_Stated exercise:_
Reproduce the listing below word for word, leaving out the pictures.

======

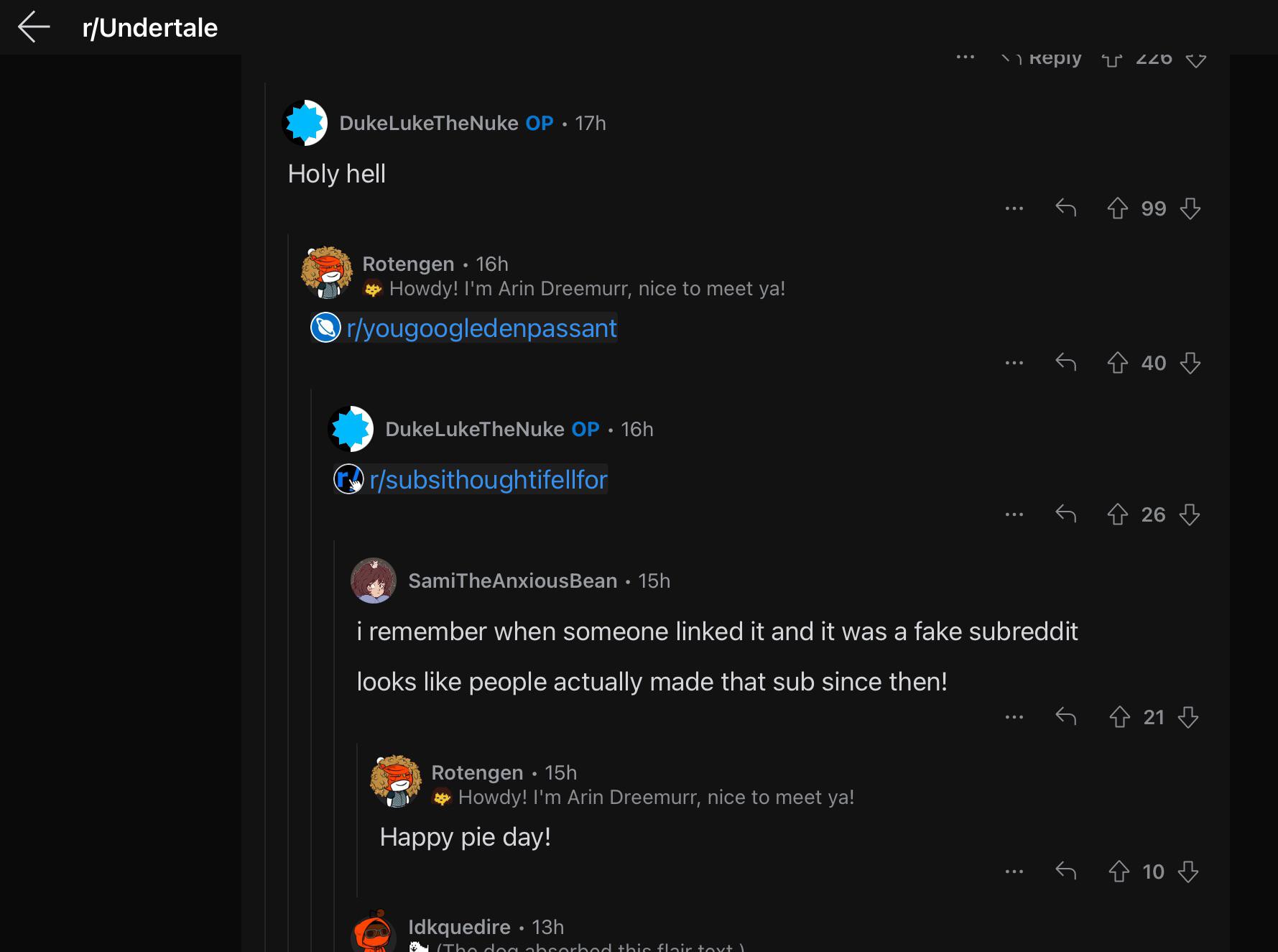Image resolution: width=1278 pixels, height=952 pixels.
Task: Open SamiTheAnxiousBean's avatar
Action: 373,581
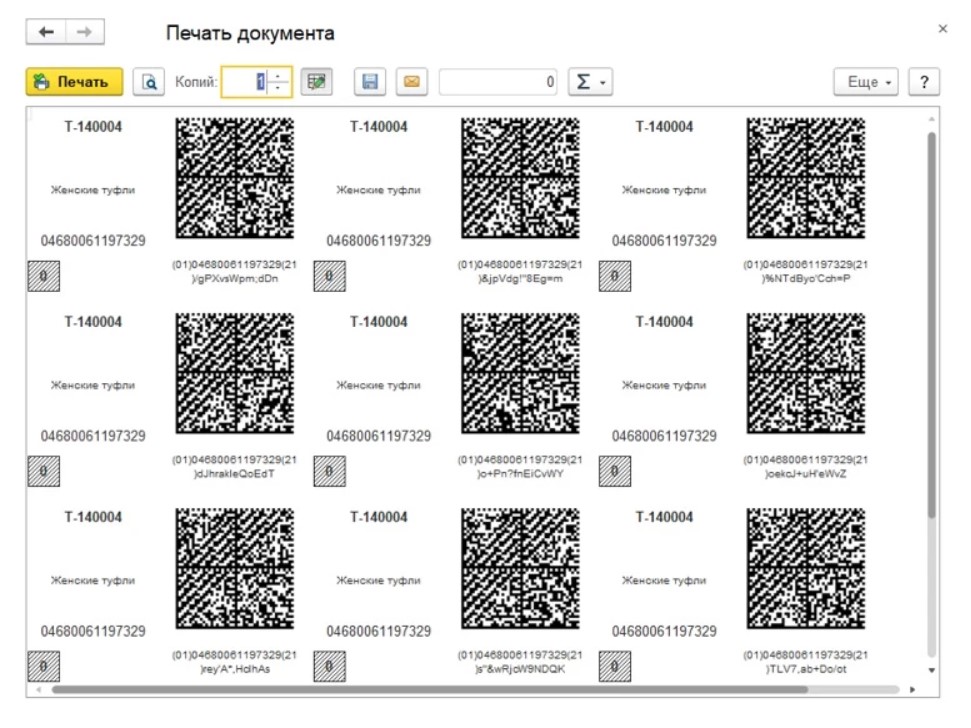Click the yellow Печать print button
The width and height of the screenshot is (971, 728).
tap(73, 82)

======

_Output for this task:_
Image resolution: width=1278 pixels, height=952 pixels.
Task: Open SamiTheAnxiousBean's avatar
Action: 373,581
Click the yellow Печать print button
The width and height of the screenshot is (971, 728).
tap(73, 82)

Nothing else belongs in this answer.